2. 2942 sayılı Kanun'un 10 uncu maddesinin sekizinci fıkrası, 11 inci maddesinin birinci ve ikinci fıkraları.
3. Değerlendirme
1. Bölge adliye mahkemelerinin nihai kararlarının bozulması 6100 sayılı Kanun’un 371 inci maddesi ile 369 uncu maddesinin birinci fıkrasında yer alan sebeplerden birinin varlığı hâlinde mümkündür.
2. Arsa niteliğindeki taşınmazın zeminine 2942 sayılı Kanun'un 11 inci maddesinin birinci fıkrasının (g) bendi uyarınca emsallerin üstün ve eksik yönleri belirlenip kıyaslaması yapılarak değer biçilmesinde, aynı bölgeden Dairemize intikal eden ve denetimden geçen dosyalar dikkate alındığında bir isabetsizlik görülmediği gibi taşınmaz üzerindeki yapılara aynı Kanun’un 11 inci maddesinin birinci fıkrasının (h) bendi uyarınca resmi birim fiyatları esas alınıp yıpranma payı düşülerek, ağaçlara ise yaş ve cinslerine göre maktuen değer biçilmesi yerindedir.
3. Avrupa İnsan Hakları Mahkemesinin 12055/17 numaralı başvuru sonucu verilen 23.10.2018 tarihli kararı ve Anayasa Mahkemesinin 2016/9364 başvuru numaralı, 01.06.2019 tarihli ve 30791 sayılı Resmî Gazete'de yayımlanan kararı göz önüne alındığında davacı idare lehine vekâlet ücretine hükmedilmemesi doğrudur.

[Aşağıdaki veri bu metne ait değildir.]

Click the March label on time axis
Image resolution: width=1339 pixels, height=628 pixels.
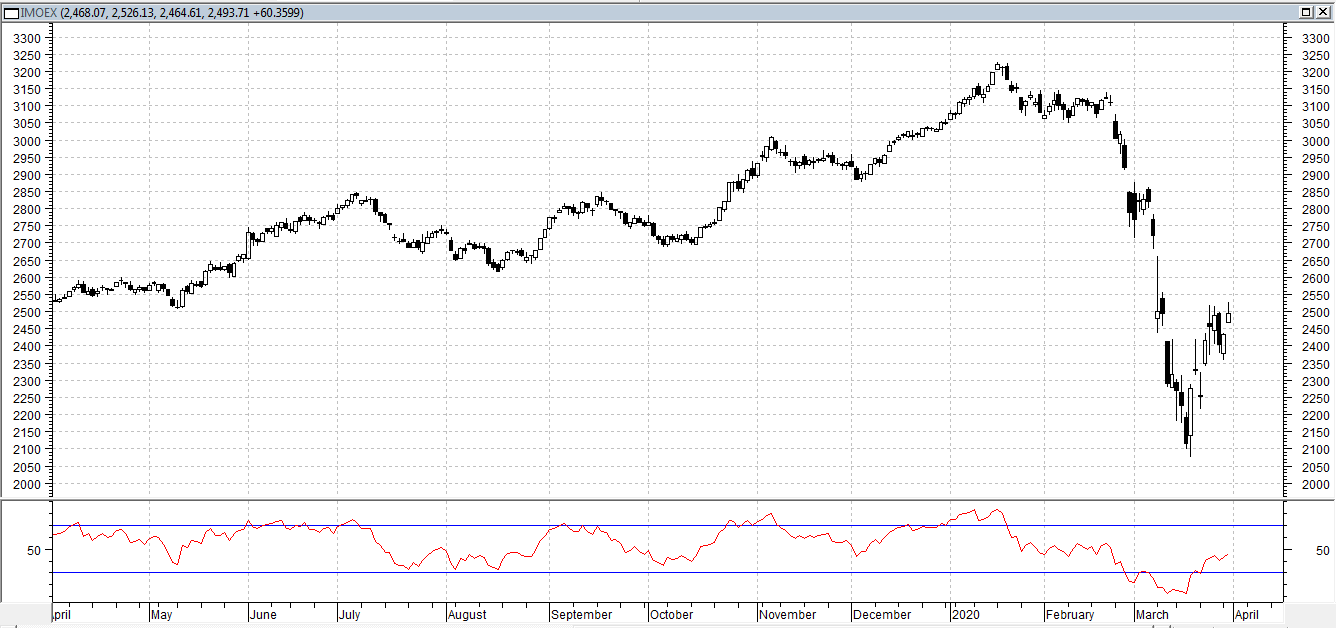coord(1152,615)
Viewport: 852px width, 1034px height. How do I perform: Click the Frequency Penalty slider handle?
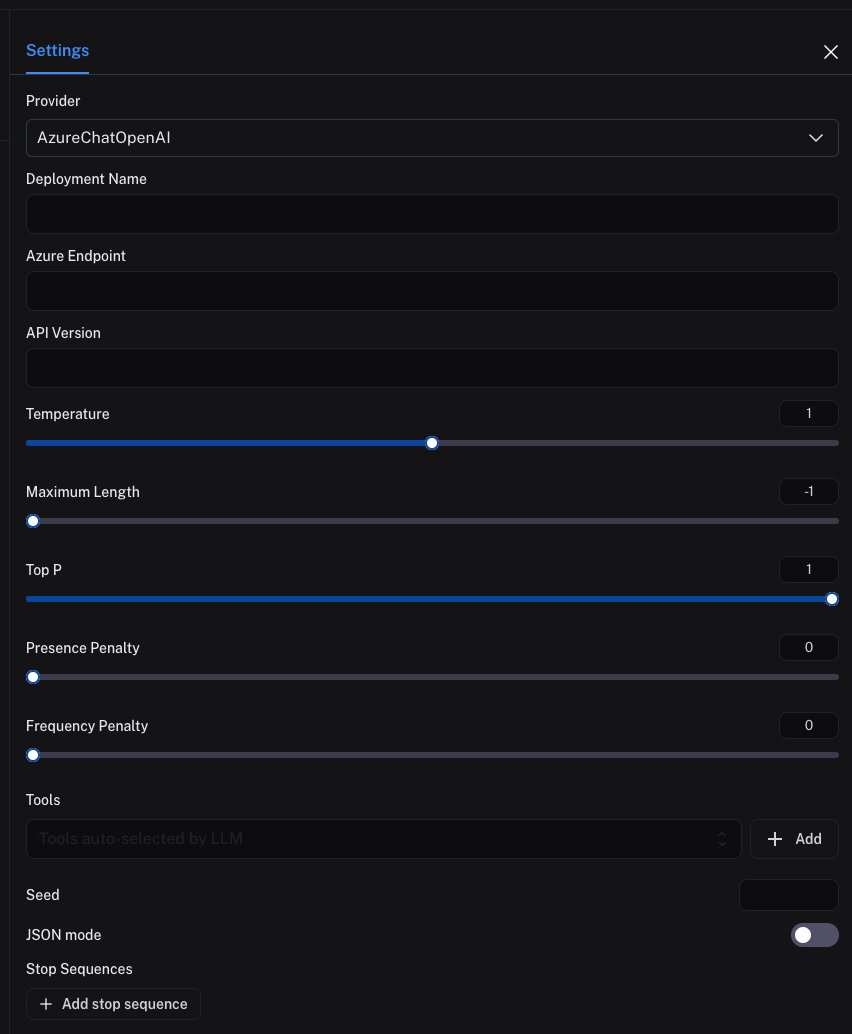[x=33, y=755]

4.Temyizen incelenen karar, tarafların karşılıklı iddia ve savunmalarına, dayandıkları belgelere, uyuşmazlığa uygulanması gereken hukuk kuralları ile hukuki ilişkinin nitelendirilmesine, dava şartlarına, yargılama ve ispat kuralları ile kararda belirtilen gerekçelere göre usul ve kanuna uygun olup temyiz dilekçelerinde ileri sürülen nedenler kararın bozulmasını gerektirecek nitelikte görülmemiştir.
VI. KARAR
Açıklanan sebeplerle;
Taraf vekillerinin tüm temyiz itirazlarının reddiyle usul ve kanuna uygun Bölge Adliye Mahkemesi kararının 6100 sayılı Kanun’un 370 inci maddesinin birinci fıkrası uyarınca ONANMASINA,
Davacı idareden ve davalıdan peşin alınan temyiz harçlarının Hazineye irat kaydedilmesine,
Dosyanın İlk Derece Mahkemesine, kararın bir örneğinin Bölge Adliye Mahkemesine gönderilmesine,
27.02.2024 tarihinde oy birliğiyle karar verildi.